[Text under study]:
18 Fla. L. Weekly Supp. 1168a
Online Reference: FLWSUPP 1811BART
Insurance — Personal injury protection — Arbitration — Where parties did not request trial de novo within deadline for such request, trial court must enter judgment in accordance with arbitrator’s decision — Five-day mailing period is not applicable to filing of requests for trial de novo where arbitrator served decision by fax — Decision clearly reflects that arbitrator considered parties’ arguments and evidence
CENTRAL PALM BEACH PHYSICIANS & URGENT CARE CENTER (a/a/o Elwira Bartnikowska), Plaintiff, vs. STATE FARM MUTUAL AUTOMOBILE INSURANCE COMPANY, Defendant. County Court, 17th Judicial Circuit in and for Broward County. Case No. 09-1218 COCE (53). August 24, 2011. Robert W. Lee, Judge. Counsel: Tara L. Kopp, Palm Beach Gardens, for Plaintiff. Michael A. Rosenberg, Deerfield Beach, for Defendant.
FINAL JUDGMENT ON ARBITRATOR’S DECISION IN FAVOR OF PLAINTIFF
THIS CAUSE came before the Court for consideration of the notice of filing Arbitration Award filed by the Arbitrator Rose-Ann Flynn, and the Court’s having reviewed the docket, the entire Court file, and the relevant legal authorities; and having been sufficiently advised in the premises, the Court finds as follows:
This case was submitted to mandatory arbitration. The arbitrator served her decision by fax on July 20, 2011. Under Rule 1.820(h), Fla. R. Civ. P., a motion for trial de novo must be “made” within 20 days of the “service” of the arbitrator’s decision. Under Florida law, “a party has the right to move for a trial within twenty days after service of the arbitrator’s decision. If no motion for trial is timely served, then the trial court must enforce the decision of the arbitrator and has no discretion to do otherwise” (emphasis added). Bacon Family Partners, L.P. v. Apollo Condominium Ass’n, 852 So.2d 882, 888 (Fla. 2d DCA 2003) [28 Fla. L. Weekly D1795a]. See also Johnson v. Levine, 736 So.2d 1235, 1238 n.3 (Fla. 4th DCA 1999); Klein v. J.L. Howard, Inc., 600 So.2d 511, 512 (Fla. 4th DCA 1992). The Court lacks discretion to deny entry of a judgment in accordance with the arbitrator’s decision when the parties fail to timely request a trial de novo or otherwise fail to dispose of the case of record within the de novo deadline.

[Extracted material]:
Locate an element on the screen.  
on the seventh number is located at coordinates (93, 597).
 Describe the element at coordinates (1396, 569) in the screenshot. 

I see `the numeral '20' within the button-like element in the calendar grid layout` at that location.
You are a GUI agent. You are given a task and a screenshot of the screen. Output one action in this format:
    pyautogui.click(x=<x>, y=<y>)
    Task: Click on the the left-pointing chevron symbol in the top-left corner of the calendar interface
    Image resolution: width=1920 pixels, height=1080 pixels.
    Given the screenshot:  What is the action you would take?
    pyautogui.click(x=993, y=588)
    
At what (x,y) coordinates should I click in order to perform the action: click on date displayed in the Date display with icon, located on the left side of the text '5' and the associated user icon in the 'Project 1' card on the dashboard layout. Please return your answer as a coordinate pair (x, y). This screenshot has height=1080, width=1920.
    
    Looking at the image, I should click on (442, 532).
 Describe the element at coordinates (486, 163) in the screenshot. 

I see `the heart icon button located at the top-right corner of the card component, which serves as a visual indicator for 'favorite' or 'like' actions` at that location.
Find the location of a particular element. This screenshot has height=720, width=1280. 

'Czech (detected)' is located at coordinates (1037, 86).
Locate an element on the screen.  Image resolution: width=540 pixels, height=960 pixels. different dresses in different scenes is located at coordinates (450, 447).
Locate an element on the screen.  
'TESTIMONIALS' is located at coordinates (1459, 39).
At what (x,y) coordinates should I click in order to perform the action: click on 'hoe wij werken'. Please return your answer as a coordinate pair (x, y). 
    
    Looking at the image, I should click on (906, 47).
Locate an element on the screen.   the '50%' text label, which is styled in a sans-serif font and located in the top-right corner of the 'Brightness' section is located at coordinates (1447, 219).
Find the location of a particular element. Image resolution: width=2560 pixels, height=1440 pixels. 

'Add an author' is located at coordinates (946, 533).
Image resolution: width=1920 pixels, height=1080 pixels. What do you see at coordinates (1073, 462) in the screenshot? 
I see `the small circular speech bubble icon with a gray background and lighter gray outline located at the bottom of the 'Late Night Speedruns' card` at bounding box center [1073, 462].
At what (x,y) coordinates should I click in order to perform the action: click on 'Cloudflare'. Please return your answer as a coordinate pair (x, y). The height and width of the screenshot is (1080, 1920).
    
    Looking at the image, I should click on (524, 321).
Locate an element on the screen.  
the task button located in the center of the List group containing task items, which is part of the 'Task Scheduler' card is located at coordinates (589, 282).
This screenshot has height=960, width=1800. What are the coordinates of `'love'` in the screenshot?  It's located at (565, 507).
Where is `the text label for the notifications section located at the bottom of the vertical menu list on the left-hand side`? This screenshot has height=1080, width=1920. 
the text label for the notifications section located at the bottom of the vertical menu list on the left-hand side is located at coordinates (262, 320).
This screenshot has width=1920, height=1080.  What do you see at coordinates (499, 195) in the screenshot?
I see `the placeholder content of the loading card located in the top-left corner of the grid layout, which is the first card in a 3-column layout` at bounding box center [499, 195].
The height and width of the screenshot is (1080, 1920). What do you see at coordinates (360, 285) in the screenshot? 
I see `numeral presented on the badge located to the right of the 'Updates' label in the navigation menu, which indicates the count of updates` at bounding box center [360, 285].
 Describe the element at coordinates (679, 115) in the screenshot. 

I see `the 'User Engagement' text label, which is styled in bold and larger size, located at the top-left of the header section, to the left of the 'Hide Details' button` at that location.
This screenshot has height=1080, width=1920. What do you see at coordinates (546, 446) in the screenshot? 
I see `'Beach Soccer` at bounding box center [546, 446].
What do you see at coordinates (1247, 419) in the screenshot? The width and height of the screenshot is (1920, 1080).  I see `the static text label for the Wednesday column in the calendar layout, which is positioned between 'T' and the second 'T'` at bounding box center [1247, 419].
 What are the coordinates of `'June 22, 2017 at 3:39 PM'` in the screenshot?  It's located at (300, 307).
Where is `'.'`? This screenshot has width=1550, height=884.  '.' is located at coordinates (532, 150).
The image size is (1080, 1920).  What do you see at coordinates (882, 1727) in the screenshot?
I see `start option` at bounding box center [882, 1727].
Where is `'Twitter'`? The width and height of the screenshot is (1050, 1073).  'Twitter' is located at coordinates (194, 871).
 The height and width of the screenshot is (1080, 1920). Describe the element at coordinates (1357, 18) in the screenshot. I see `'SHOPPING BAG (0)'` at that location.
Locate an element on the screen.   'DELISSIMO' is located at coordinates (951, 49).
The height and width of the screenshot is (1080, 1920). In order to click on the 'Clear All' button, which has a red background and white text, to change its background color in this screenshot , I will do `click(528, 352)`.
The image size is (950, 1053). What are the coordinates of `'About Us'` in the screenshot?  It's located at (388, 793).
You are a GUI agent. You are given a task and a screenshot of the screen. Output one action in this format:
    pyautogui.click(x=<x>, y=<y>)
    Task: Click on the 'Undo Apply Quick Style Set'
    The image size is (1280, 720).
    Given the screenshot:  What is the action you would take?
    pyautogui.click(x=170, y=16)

[Instructions for the task]:
Copy out the part of the court judgment that begins at the words "18 Fla. L. Weekly" and stops after "Beach, for Defendant.", keeping its exact wording. The listing is separate material, unconnected to the court judgment.

[Output for this exercise]:
18 Fla. L. Weekly Supp. 1168a
Online Reference: FLWSUPP 1811BART
Insurance — Personal injury protection — Arbitration — Where parties did not request trial de novo within deadline for such request, trial court must enter judgment in accordance with arbitrator’s decision — Five-day mailing period is not applicable to filing of requests for trial de novo where arbitrator served decision by fax — Decision clearly reflects that arbitrator considered parties’ arguments and evidence
CENTRAL PALM BEACH PHYSICIANS & URGENT CARE CENTER (a/a/o Elwira Bartnikowska), Plaintiff, vs. STATE FARM MUTUAL AUTOMOBILE INSURANCE COMPANY, Defendant. County Court, 17th Judicial Circuit in and for Broward County. Case No. 09-1218 COCE (53). August 24, 2011. Robert W. Lee, Judge. Counsel: Tara L. Kopp, Palm Beach Gardens, for Plaintiff. Michael A. Rosenberg, Deerfield Beach, for Defendant.